**WORK TO COMPLETE**
Continue the passage about Elliot Ackerman's novel Waiting For Eden, picking up after its final sentence.

** Opening SUPPLIED PASSAGE block **

The title character in Elliot Ackerman’s novel Waiting For Eden is a U.S. soldier who has been gravely wounded in Iraq. When the book opens, he is being airlifted to a burn center in San Antonio, the most wounded U.S. soldier in history. For the next few years, he lies unconscious in the hospital. visited by family for the first year or so, and then only by his wife, Mary.
There are three main characters in the book: Eden, Mary and Eden’s comrade, who is unnamed and who was killed by the same bomb that hurt Eden. Eden’s friend knew Mary and Eden before they deployed to Iraq, and his unspooling of their shared history parallels the process of Eden’s regaining consciousness in the hospital when Mary leaves his side to spend Christmas with their daughter and her mother.

** Closing SUPPLIED PASSAGE block **
** Opening DATA EXCERPT block **

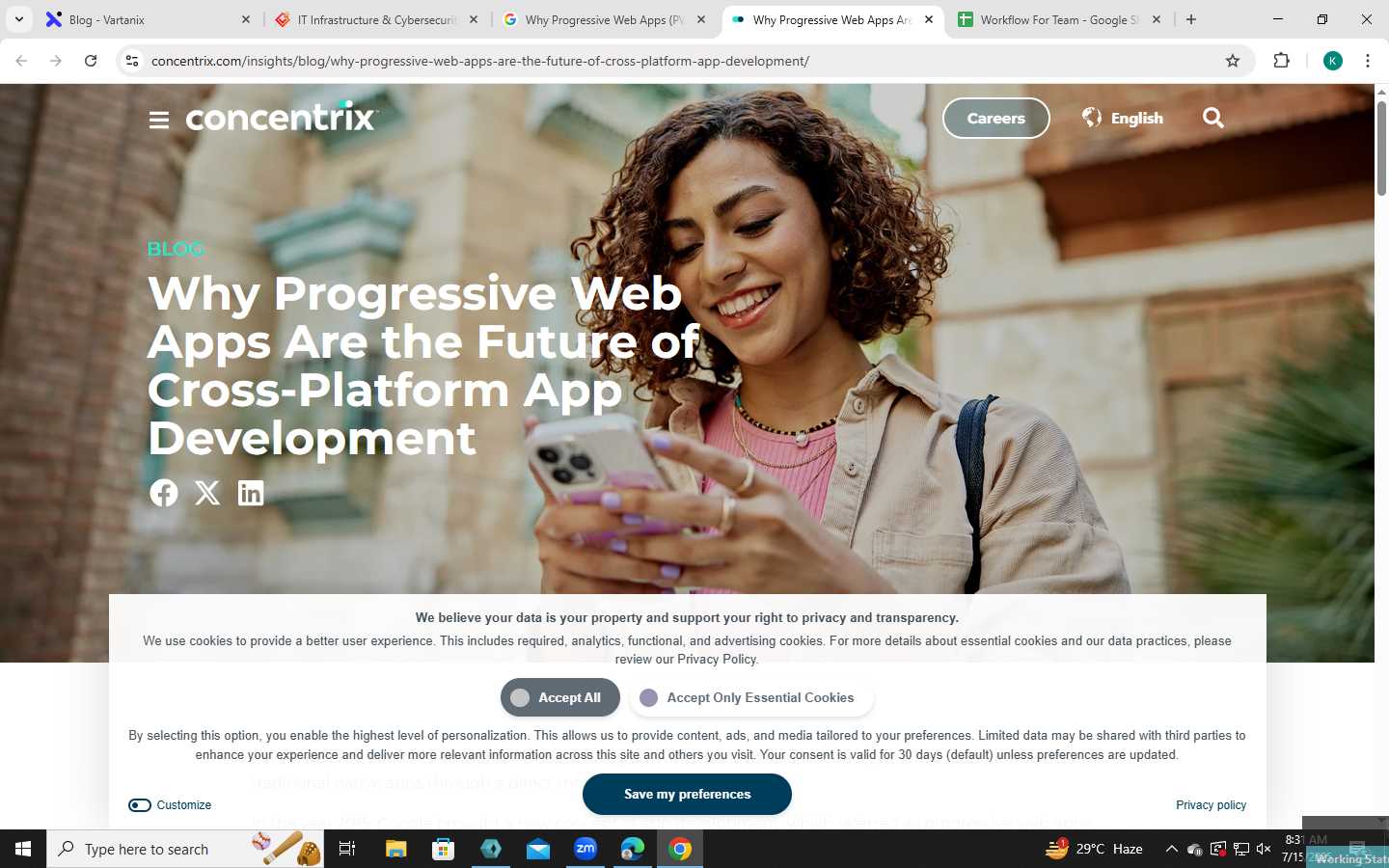Select the Accept All cookie option

559,697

** Closing DATA EXCERPT block **

**EXERCISE RESPONSE**
For a short book, Waiting for Eden packs an emotional punch. Eden is trapped in his own head, unable to communicate but desperately willing those around him to understand what he’s experiencing and – painfully – how badly he wants it to end. Mary carries her own guilt about Eden and their relationship, yet she is fiercely loyal to what remains of her husband. By the end, the two are locked in a battle of wills – his desire to put an end to his suffering and her inner conflict fueled by her resentment of his voluntary deployment. Meanwhile Mary and the narrator both
All three of these sad characters remain in equipoise as the narrator waits for his friend on the other side, Mary waits for clarity and Eden waits to die.
Waiting for Eden is a very powerful and memorable book. This review doesn’t do it justice – it’s a must-read. Ackerman’s writing is spare but devastating, and while the book is concise, the story is rich and dimensional. Don’t let the grim subject deter you.